Читаем Enlightenment Now: The Case for Reason, Science, Humanism, and Progress полностью

Unfortunately the epistemological standards of common sense—we should credit the people and ideas that make correct predictions, and discount the ones that don’t—are rarely applied to the intelligentsia and commentariat, who dispense opinions free of accountability. Always-wrong prognosticators like Paul Ehrlich continue to be canvassed by the press, and most readers have no idea whether their favorite columnists, gurus, or talking heads are more accurate than a chimpanzee picking bananas. The consequences can be dire: many military and political debacles arose from misplaced confidence in the predictions of experts (such as intelligence reports in 2003 that Saddam Hussein was developing nuclear weapons), and a few percentage points of accuracy in predicting financial markets can spell the difference between gaining and losing a fortune.

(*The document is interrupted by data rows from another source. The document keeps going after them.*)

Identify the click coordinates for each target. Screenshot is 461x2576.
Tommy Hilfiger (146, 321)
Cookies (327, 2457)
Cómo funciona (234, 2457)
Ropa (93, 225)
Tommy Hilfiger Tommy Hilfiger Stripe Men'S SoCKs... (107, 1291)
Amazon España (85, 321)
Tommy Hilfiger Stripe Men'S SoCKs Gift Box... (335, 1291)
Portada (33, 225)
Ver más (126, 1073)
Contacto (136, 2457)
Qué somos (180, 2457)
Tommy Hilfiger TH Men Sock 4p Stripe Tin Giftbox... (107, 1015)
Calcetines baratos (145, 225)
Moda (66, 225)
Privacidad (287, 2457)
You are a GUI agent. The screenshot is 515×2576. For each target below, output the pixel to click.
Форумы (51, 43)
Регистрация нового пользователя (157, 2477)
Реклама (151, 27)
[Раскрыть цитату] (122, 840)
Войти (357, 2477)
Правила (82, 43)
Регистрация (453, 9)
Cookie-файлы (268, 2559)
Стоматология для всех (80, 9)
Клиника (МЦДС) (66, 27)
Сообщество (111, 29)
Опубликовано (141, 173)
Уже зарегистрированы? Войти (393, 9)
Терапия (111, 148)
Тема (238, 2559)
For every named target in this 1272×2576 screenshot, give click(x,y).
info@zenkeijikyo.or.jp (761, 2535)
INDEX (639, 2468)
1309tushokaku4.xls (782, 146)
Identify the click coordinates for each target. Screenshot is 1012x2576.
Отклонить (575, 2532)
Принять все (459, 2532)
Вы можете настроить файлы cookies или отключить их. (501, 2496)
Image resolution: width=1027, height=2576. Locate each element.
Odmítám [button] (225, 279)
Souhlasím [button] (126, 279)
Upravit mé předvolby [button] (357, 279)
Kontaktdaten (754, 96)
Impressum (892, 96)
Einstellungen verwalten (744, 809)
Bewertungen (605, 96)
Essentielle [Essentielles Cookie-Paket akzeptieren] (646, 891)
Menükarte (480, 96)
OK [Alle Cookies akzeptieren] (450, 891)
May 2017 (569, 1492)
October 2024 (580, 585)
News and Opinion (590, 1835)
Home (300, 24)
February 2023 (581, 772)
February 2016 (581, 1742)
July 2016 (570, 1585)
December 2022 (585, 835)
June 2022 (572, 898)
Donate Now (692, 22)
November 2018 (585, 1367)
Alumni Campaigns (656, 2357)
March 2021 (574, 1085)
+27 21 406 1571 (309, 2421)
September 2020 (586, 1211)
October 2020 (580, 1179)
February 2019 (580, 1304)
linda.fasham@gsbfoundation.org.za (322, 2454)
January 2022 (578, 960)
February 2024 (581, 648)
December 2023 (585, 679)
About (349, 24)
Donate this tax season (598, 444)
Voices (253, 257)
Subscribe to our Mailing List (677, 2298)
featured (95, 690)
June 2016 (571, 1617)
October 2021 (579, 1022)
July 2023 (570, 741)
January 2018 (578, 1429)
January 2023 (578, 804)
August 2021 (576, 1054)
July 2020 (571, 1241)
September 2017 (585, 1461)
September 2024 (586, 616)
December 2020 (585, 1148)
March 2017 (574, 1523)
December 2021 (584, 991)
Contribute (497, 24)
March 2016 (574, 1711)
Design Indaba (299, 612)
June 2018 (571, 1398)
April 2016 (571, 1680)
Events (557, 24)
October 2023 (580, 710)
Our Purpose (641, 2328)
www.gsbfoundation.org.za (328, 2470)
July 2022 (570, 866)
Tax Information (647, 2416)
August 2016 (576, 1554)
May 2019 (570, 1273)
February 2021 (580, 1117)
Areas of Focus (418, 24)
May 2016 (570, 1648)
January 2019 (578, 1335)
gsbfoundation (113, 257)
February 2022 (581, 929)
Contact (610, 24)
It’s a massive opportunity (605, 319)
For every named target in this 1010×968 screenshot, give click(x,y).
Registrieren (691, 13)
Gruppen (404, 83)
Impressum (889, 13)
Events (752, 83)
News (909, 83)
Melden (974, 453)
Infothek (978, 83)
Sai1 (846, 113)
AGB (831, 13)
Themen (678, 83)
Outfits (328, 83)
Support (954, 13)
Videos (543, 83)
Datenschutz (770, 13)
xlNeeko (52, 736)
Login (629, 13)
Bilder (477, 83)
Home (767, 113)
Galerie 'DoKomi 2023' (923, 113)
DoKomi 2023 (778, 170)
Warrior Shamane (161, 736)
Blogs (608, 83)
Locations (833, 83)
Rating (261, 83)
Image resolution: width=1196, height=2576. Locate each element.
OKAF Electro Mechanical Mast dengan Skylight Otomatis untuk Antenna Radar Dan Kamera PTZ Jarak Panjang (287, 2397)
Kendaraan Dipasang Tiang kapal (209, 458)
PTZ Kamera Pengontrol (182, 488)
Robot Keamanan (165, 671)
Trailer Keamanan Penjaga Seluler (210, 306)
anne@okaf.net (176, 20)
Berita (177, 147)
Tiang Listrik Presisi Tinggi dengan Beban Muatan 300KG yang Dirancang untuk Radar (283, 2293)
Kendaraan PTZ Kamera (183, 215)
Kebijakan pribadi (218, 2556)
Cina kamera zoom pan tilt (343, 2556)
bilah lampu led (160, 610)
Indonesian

A track record of predictions also ought to inform our appraisal of intellectual systems, including political ideologies. Though some ideological differences come from clashing values and may be irreconcilable, many hinge on different means to agreed-upon ends and should be decidable. Which policies will in fact bring about things that almost everyone wants, like lasting peace or economic growth? Which will reduce poverty, or violent crime, or illiteracy? A rational society should seek the answers by consulting the world rather than assuming the omniscience of a bloc of opinionators who have coalesced around a creed.

Unfortunately, the expressive rationality documented by Kahan in his experimental subjects also applies to editorialists and experts. The payoffs that determine their reputations don’t coincide with the accuracy of the predictions, since no one is keeping score. Instead, their reputations hinge on their ability to entertain, titillate, or shock; on their ability to instill confidence or fear (in the hopes that a prophecy might be self-fulfilling or self-defeating); and on their skill in galvanizing a coalition and celebrating its virtue.

Since the 1980s the psychologist Philip Tetlock has studied what distinguishes accurate forecasters from the many oracles who are “often mistaken but never in doubt.”44 He recruited hundreds of analysts, columnists, academics, and interested laypeople to compete in forecasting tournaments in which they were presented with possible events and asked to assess their likelihoods. Experts are ingenious at wordsmithing their predictions to protect them from falsification, using weasely modal auxiliaries (could, might), adjectives (fair chance, serious possibility), and temporal modifiers (very soon, in the not-too-distant future). So Tetlock pinned them down by stipulating events with unambiguous outcomes and deadlines (for example, “Will Russia annex additional Ukraine territory in the next three months?” “In the next year, will any country withdraw from the Eurozone?” “How many additional countries will report cases of the Ebola virus in the next eight months?”) and having them write down numerical probabilities.

Tetlock also avoided the common fallacy of praising or ridiculing a single probabilistic prediction after the fact, as when the poll aggregator Nate Silver of FiveThirtyEight came under fire for giving Donald Trump just a 29 percent chance of winning the 2016 election.45 Since we cannot replay the election thousands of times and count up the number of times that Trump won, the question of whether the prediction was confirmed or disconfirmed is meaningless. What we can do, and what Tetlock did, is compare the set of each forecaster’s probabilities with the corresponding outcomes. Tetlock used a formula which credits the forecaster not just for accuracy but for accurately going out on a limb (since it’s easier to be accurate by just playing it safe with 50-50 predictions). The formula is mathematically related to how much they would win if they put their money where their mouths were and bet on their predictions according to their own odds.